Reproduce, without changes, the stretch of records running from the line containing "The width and height of the screenshot is (668, 471)." through the line containing "Describe the element at coordinates (385, 614)", both lines included.

_Collected data entries:_
....

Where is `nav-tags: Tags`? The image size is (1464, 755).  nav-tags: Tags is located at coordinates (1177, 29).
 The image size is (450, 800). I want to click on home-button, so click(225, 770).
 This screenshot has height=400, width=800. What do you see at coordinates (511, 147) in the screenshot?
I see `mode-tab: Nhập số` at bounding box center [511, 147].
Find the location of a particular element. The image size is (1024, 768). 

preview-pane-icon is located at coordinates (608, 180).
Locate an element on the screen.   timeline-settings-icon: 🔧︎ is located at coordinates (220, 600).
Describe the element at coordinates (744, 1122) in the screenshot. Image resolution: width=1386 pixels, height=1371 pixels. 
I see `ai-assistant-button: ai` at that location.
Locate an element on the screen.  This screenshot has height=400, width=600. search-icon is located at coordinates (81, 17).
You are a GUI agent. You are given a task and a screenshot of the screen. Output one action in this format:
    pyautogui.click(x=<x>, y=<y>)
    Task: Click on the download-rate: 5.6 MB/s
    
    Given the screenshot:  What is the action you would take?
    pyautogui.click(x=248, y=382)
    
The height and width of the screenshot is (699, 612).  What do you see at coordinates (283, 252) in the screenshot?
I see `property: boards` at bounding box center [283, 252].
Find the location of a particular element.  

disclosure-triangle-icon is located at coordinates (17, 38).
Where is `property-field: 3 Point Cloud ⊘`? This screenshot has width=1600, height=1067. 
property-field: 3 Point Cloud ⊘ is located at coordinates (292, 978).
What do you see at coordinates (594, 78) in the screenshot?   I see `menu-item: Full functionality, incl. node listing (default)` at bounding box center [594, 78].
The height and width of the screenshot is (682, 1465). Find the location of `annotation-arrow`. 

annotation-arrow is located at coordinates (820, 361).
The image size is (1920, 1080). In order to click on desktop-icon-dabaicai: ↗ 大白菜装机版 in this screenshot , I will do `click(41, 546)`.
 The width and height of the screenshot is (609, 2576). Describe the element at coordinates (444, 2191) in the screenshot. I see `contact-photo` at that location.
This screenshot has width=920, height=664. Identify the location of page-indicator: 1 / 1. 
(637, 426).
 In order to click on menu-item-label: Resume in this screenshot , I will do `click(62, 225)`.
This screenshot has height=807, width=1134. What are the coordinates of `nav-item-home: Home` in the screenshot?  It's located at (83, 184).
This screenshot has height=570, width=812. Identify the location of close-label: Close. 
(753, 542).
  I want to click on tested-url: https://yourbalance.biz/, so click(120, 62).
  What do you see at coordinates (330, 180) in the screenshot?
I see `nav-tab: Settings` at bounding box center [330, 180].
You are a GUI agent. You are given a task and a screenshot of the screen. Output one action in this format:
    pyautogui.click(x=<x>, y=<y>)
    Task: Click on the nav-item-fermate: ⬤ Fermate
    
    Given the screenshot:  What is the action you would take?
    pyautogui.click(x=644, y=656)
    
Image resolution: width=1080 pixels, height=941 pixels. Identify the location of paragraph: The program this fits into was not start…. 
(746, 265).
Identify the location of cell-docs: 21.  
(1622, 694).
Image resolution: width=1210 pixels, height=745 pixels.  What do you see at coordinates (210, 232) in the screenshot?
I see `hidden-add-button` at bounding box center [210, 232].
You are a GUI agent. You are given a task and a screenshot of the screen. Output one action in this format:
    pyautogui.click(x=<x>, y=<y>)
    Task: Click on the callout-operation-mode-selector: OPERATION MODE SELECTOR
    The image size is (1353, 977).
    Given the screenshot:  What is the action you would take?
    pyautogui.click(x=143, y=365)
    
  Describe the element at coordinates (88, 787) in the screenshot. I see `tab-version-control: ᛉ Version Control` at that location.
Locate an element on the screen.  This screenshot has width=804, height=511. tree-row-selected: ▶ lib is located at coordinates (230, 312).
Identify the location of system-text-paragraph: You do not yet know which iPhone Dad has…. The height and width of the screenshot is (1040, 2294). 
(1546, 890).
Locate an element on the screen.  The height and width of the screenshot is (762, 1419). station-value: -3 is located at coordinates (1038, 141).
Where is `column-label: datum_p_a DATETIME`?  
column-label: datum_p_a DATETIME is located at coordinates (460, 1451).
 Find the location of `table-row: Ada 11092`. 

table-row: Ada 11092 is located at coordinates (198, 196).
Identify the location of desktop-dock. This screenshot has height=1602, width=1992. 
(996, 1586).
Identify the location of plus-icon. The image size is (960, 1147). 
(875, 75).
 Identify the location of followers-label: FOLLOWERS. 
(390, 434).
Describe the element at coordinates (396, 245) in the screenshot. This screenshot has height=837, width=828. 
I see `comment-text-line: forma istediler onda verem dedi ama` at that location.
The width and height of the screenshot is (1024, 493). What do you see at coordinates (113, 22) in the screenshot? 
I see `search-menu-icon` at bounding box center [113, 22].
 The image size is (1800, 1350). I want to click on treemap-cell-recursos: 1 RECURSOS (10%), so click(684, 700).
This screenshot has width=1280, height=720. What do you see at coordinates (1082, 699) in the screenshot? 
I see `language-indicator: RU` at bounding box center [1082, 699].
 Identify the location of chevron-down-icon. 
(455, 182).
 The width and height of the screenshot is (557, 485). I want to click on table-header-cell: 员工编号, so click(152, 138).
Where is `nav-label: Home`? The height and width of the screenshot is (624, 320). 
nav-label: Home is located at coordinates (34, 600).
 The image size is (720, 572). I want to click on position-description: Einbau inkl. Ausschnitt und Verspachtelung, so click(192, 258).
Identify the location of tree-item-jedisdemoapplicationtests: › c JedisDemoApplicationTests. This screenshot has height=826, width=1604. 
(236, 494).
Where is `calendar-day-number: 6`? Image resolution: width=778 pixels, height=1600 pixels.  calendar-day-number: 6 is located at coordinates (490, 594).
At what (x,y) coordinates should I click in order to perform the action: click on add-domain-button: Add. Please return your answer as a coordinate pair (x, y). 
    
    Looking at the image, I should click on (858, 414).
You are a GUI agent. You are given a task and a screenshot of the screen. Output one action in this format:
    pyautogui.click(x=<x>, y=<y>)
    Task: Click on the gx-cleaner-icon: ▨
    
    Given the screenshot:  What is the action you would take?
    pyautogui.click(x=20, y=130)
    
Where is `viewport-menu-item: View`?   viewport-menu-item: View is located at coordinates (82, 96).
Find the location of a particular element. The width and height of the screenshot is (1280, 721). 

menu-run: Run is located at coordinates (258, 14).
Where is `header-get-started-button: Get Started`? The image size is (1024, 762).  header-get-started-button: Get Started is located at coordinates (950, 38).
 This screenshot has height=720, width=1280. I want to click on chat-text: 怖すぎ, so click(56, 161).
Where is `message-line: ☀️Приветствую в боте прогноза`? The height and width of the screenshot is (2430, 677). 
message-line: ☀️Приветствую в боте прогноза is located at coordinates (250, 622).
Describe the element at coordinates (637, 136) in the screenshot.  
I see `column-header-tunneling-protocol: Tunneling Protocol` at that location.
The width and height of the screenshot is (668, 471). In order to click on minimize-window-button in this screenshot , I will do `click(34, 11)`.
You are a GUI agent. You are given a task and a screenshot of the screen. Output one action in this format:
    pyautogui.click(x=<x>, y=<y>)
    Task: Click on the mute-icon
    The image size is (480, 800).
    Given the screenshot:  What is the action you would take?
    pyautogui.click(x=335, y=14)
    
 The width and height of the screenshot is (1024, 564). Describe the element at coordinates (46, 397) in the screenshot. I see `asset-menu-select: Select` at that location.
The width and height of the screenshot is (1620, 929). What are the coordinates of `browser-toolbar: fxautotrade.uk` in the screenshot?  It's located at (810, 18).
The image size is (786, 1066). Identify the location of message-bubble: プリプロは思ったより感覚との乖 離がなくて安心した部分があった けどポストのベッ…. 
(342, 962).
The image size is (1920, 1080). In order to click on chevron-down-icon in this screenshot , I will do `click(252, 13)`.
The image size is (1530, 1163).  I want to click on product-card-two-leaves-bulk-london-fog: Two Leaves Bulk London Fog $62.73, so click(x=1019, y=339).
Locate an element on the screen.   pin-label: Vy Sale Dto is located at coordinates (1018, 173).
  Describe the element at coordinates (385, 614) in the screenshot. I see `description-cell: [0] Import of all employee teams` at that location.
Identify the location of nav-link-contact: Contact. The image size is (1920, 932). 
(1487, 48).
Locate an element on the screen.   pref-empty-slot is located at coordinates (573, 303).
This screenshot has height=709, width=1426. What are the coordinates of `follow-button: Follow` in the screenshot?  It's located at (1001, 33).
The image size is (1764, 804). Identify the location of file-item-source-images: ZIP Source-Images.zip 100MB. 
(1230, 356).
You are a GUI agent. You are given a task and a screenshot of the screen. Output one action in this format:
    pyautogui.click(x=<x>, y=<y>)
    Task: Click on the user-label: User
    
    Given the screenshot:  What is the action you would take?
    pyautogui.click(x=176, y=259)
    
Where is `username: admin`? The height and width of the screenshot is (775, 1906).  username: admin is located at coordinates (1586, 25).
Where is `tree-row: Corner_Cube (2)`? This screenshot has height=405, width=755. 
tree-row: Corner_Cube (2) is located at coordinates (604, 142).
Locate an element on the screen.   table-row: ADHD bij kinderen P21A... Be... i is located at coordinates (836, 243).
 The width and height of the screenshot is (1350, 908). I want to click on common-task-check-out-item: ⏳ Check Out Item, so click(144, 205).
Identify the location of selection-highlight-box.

....

_Task response:_
The width and height of the screenshot is (668, 471). In order to click on minimize-window-button in this screenshot , I will do `click(34, 11)`.
You are a GUI agent. You are given a task and a screenshot of the screen. Output one action in this format:
    pyautogui.click(x=<x>, y=<y>)
    Task: Click on the mute-icon
    The image size is (480, 800).
    Given the screenshot:  What is the action you would take?
    pyautogui.click(x=335, y=14)
    
 The width and height of the screenshot is (1024, 564). Describe the element at coordinates (46, 397) in the screenshot. I see `asset-menu-select: Select` at that location.
The width and height of the screenshot is (1620, 929). What are the coordinates of `browser-toolbar: fxautotrade.uk` in the screenshot?  It's located at (810, 18).
The image size is (786, 1066). Identify the location of message-bubble: プリプロは思ったより感覚との乖 離がなくて安心した部分があった けどポストのベッ…. 
(342, 962).
The image size is (1920, 1080). In order to click on chevron-down-icon in this screenshot , I will do `click(252, 13)`.
The image size is (1530, 1163).  I want to click on product-card-two-leaves-bulk-london-fog: Two Leaves Bulk London Fog $62.73, so click(x=1019, y=339).
Locate an element on the screen.   pin-label: Vy Sale Dto is located at coordinates (1018, 173).
  Describe the element at coordinates (385, 614) in the screenshot. I see `description-cell: [0] Import of all employee teams` at that location.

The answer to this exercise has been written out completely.